Word and item position records
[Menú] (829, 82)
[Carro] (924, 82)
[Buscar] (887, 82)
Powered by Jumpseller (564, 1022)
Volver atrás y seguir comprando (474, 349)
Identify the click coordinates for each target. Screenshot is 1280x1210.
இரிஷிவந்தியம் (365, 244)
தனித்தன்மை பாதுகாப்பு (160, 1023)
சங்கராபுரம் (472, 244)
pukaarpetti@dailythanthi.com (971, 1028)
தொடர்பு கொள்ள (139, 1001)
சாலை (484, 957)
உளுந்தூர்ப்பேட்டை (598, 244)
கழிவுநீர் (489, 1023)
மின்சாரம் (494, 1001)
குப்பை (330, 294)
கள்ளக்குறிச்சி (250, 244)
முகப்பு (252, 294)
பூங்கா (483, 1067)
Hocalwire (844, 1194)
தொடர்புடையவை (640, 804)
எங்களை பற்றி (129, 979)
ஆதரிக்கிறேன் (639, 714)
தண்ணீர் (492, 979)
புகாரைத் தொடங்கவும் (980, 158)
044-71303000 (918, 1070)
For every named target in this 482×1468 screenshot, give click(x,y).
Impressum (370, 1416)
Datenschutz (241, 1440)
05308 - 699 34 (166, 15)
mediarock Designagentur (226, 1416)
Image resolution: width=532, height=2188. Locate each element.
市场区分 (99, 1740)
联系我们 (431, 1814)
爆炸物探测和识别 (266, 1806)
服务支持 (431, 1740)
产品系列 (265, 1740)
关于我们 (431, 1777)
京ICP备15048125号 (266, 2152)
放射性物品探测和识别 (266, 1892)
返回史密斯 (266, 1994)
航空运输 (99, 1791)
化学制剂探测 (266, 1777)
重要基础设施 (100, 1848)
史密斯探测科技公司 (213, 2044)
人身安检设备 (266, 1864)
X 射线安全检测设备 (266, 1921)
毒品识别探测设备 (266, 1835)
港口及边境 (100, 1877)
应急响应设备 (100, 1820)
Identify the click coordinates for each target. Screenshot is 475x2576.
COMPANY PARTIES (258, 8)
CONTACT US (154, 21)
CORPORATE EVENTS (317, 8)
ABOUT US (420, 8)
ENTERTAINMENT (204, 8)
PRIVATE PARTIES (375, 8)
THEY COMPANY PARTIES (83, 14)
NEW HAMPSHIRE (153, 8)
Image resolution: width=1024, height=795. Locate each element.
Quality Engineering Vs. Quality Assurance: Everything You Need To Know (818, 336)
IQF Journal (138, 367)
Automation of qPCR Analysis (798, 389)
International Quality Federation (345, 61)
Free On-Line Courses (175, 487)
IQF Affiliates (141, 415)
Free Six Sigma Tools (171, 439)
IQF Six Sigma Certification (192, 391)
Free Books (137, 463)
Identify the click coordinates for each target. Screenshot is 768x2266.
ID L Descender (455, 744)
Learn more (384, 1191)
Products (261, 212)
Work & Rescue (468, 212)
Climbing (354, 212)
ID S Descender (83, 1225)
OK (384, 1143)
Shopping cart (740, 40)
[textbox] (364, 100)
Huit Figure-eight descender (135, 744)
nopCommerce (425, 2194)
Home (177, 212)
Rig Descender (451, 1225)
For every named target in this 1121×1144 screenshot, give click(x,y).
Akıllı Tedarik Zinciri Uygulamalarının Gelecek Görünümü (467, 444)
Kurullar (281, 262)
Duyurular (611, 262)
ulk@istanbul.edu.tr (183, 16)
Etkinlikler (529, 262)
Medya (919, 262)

* _WHAT THIS TASK INVOLVES_
Copy all of the records above line for line, with no changes.

* _EXERCISE RESPONSE_
[Menú] (829, 82)
[Carro] (924, 82)
[Buscar] (887, 82)
Powered by Jumpseller (564, 1022)
Volver atrás y seguir comprando (474, 349)
Identify the click coordinates for each target. Screenshot is 1280x1210.
இரிஷிவந்தியம் (365, 244)
தனித்தன்மை பாதுகாப்பு (160, 1023)
சங்கராபுரம் (472, 244)
pukaarpetti@dailythanthi.com (971, 1028)
தொடர்பு கொள்ள (139, 1001)
சாலை (484, 957)
உளுந்தூர்ப்பேட்டை (598, 244)
கழிவுநீர் (489, 1023)
மின்சாரம் (494, 1001)
குப்பை (330, 294)
கள்ளக்குறிச்சி (250, 244)
முகப்பு (252, 294)
பூங்கா (483, 1067)
Hocalwire (844, 1194)
தொடர்புடையவை (640, 804)
எங்களை பற்றி (129, 979)
ஆதரிக்கிறேன் (639, 714)
தண்ணீர் (492, 979)
புகாரைத் தொடங்கவும் (980, 158)
044-71303000 (918, 1070)
For every named target in this 482×1468 screenshot, give click(x,y).
Impressum (370, 1416)
Datenschutz (241, 1440)
05308 - 699 34 (166, 15)
mediarock Designagentur (226, 1416)
Image resolution: width=532, height=2188. Locate each element.
市场区分 (99, 1740)
联系我们 (431, 1814)
爆炸物探测和识别 (266, 1806)
服务支持 (431, 1740)
产品系列 (265, 1740)
关于我们 (431, 1777)
京ICP备15048125号 (266, 2152)
放射性物品探测和识别 (266, 1892)
返回史密斯 (266, 1994)
航空运输 (99, 1791)
化学制剂探测 (266, 1777)
重要基础设施 (100, 1848)
史密斯探测科技公司 (213, 2044)
人身安检设备 (266, 1864)
X 射线安全检测设备 (266, 1921)
毒品识别探测设备 (266, 1835)
港口及边境 (100, 1877)
应急响应设备 (100, 1820)
Identify the click coordinates for each target. Screenshot is 475x2576.
COMPANY PARTIES (258, 8)
CONTACT US (154, 21)
CORPORATE EVENTS (317, 8)
ABOUT US (420, 8)
ENTERTAINMENT (204, 8)
PRIVATE PARTIES (375, 8)
THEY COMPANY PARTIES (83, 14)
NEW HAMPSHIRE (153, 8)
Image resolution: width=1024, height=795. Locate each element.
Quality Engineering Vs. Quality Assurance: Everything You Need To Know (818, 336)
IQF Journal (138, 367)
Automation of qPCR Analysis (798, 389)
International Quality Federation (345, 61)
Free On-Line Courses (175, 487)
IQF Affiliates (141, 415)
Free Six Sigma Tools (171, 439)
IQF Six Sigma Certification (192, 391)
Free Books (137, 463)
Identify the click coordinates for each target. Screenshot is 768x2266.
ID L Descender (455, 744)
Learn more (384, 1191)
Products (261, 212)
Work & Rescue (468, 212)
Climbing (354, 212)
ID S Descender (83, 1225)
OK (384, 1143)
Shopping cart (740, 40)
[textbox] (364, 100)
Huit Figure-eight descender (135, 744)
nopCommerce (425, 2194)
Home (177, 212)
Rig Descender (451, 1225)
For every named target in this 1121×1144 screenshot, give click(x,y).
Akıllı Tedarik Zinciri Uygulamalarının Gelecek Görünümü (467, 444)
Kurullar (281, 262)
Duyurular (611, 262)
ulk@istanbul.edu.tr (183, 16)
Etkinlikler (529, 262)
Medya (919, 262)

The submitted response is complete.